## [Data items]
○ ○ ○ ○

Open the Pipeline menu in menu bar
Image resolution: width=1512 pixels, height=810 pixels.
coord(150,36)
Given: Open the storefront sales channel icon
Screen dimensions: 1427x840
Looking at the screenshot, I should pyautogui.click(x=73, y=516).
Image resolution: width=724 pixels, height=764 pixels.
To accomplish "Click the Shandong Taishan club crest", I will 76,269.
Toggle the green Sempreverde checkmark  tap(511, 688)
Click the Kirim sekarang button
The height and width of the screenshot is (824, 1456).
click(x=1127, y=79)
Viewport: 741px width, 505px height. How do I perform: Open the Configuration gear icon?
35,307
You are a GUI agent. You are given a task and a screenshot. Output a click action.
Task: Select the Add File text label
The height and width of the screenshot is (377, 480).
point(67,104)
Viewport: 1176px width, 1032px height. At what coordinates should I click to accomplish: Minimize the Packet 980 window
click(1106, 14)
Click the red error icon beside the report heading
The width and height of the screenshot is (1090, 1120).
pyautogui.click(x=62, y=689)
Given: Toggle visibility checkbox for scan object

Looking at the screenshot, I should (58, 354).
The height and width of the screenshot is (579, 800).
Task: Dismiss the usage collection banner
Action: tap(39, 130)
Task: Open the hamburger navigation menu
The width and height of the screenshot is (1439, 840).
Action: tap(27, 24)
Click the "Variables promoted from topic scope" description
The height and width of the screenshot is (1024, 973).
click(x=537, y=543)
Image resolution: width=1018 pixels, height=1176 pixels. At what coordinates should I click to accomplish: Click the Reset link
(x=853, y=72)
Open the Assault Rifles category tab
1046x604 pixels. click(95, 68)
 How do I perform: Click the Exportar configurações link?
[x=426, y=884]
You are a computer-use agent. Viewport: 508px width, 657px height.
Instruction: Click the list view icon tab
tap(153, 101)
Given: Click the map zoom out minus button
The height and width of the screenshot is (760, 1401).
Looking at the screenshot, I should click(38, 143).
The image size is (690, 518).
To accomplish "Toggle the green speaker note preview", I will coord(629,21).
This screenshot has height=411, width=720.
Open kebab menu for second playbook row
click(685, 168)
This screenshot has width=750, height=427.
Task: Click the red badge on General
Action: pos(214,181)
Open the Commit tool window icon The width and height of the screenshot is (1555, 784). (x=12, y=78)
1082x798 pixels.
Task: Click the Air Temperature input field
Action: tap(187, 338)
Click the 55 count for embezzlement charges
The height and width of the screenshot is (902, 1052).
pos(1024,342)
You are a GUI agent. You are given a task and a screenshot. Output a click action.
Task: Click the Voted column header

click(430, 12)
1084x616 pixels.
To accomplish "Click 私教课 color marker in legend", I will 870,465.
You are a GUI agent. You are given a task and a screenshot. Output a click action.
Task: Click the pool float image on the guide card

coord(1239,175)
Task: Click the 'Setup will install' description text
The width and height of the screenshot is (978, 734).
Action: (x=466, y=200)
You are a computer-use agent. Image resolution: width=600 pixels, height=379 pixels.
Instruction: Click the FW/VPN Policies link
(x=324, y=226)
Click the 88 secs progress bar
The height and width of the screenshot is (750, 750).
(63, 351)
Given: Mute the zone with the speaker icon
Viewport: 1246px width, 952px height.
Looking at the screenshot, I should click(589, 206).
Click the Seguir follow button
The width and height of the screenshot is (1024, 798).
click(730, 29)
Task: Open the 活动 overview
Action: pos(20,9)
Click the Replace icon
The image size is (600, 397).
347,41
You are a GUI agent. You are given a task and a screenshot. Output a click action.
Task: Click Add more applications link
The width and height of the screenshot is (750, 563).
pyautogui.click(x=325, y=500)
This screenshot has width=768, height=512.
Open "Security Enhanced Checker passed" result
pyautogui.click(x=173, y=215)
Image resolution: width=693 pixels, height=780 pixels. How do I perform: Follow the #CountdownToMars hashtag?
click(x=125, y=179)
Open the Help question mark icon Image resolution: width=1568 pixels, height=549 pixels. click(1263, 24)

○ ○ ○ ○

## [SHORT EXERCISE]
Render every line of the rows above as a JSON list of strings, one string per line, and leave out blank lines.

## [ANSWER IN FULL]
[
  "Open the Pipeline menu in menu bar",
  "Image resolution: width=1512 pixels, height=810 pixels.",
  "coord(150,36)",
  "Given: Open the storefront sales channel icon",
  "Screen dimensions: 1427x840",
  "Looking at the screenshot, I should pyautogui.click(x=73, y=516).",
  "Image resolution: width=724 pixels, height=764 pixels.",
  "To accomplish \"Click the Shandong Taishan club crest\", I will 76,269.",
  "Toggle the green Sempreverde checkmark  tap(511, 688)",
  "Click the Kirim sekarang button",
  "The height and width of the screenshot is (824, 1456).",
  "click(x=1127, y=79)",
  "Viewport: 741px width, 505px height. How do I perform: Open the Configuration gear icon?",
  "35,307",
  "You are a GUI agent. You are given a task and a screenshot. Output a click action.",
  "Task: Select the Add File text label",
  "The height and width of the screenshot is (377, 480).",
  "point(67,104)",
  "Viewport: 1176px width, 1032px height. At what coordinates should I click to accomplish: Minimize the Packet 980 window",
  "click(1106, 14)",
  "Click the red error icon beside the report heading",
  "The width and height of the screenshot is (1090, 1120).",
  "pyautogui.click(x=62, y=689)",
  "Given: Toggle visibility checkbox for scan object",
  "Looking at the screenshot, I should (58, 354).",
  "The height and width of the screenshot is (579, 800).",
  "Task: Dismiss the usage collection banner",
  "Action: tap(39, 130)",
  "Task: Open the hamburger navigation menu",
  "The width and height of the screenshot is (1439, 840).",
  "Action: tap(27, 24)",
  "Click the \"Variables promoted from topic scope\" description",
  "The height and width of the screenshot is (1024, 973).",
  "click(x=537, y=543)",
  "Image resolution: width=1018 pixels, height=1176 pixels. At what coordinates should I click to accomplish: Click the Reset link",
  "(x=853, y=72)",
  "Open the Assault Rifles category tab",
  "1046x604 pixels. click(95, 68)",
  " How do I perform: Click the Exportar configurações link?",
  "[x=426, y=884]",
  "You are a computer-use agent. Viewport: 508px width, 657px height.",
  "Instruction: Click the list view icon tab",
  "tap(153, 101)",
  "Given: Click the map zoom out minus button",
  "The height and width of the screenshot is (760, 1401).",
  "Looking at the screenshot, I should click(38, 143).",
  "The image size is (690, 518).",
  "To accomplish \"Toggle the green speaker note preview\", I will coord(629,21).",
  "This screenshot has height=411, width=720.",
  "Open kebab menu for second playbook row",
  "click(685, 168)",
  "This screenshot has width=750, height=427.",
  "Task: Click the red badge on General",
  "Action: pos(214,181)",
  "Open the Commit tool window icon The width and height of the screenshot is (1555, 784). (x=12, y=78)",
  "1082x798 pixels.",
  "Task: Click the Air Temperature input field",
  "Action: tap(187, 338)",
  "Click the 55 count for embezzlement charges",
  "The height and width of the screenshot is (902, 1052).",
  "pos(1024,342)",
  "You are a GUI agent. You are given a task and a screenshot. Output a click action.",
  "Task: Click the Voted column header",
  "click(430, 12)",
  "1084x616 pixels.",
  "To accomplish \"Click 私教课 color marker in legend\", I will 870,465.",
  "You are a GUI agent. You are given a task and a screenshot. Output a click action.",
  "Task: Click the pool float image on the guide card",
  "coord(1239,175)",
  "Task: Click the 'Setup will install' description text",
  "The width and height of the screenshot is (978, 734).",
  "Action: (x=466, y=200)",
  "You are a computer-use agent. Image resolution: width=600 pixels, height=379 pixels.",
  "Instruction: Click the FW/VPN Policies link",
  "(x=324, y=226)",
  "Click the 88 secs progress bar",
  "The height and width of the screenshot is (750, 750).",
  "(63, 351)",
  "Given: Mute the zone with the speaker icon",
  "Viewport: 1246px width, 952px height.",
  "Looking at the screenshot, I should click(589, 206).",
  "Click the Seguir follow button",
  "The width and height of the screenshot is (1024, 798).",
  "click(730, 29)",
  "Task: Open the 活动 overview",
  "Action: pos(20,9)",
  "Click the Replace icon",
  "The image size is (600, 397).",
  "347,41",
  "You are a GUI agent. You are given a task and a screenshot. Output a click action.",
  "Task: Click Add more applications link",
  "The width and height of the screenshot is (750, 563).",
  "pyautogui.click(x=325, y=500)",
  "This screenshot has width=768, height=512.",
  "Open \"Security Enhanced Checker passed\" result",
  "pyautogui.click(x=173, y=215)",
  "Image resolution: width=693 pixels, height=780 pixels. How do I perform: Follow the #CountdownToMars hashtag?",
  "click(x=125, y=179)",
  "Open the Help question mark icon Image resolution: width=1568 pixels, height=549 pixels. click(1263, 24)"
]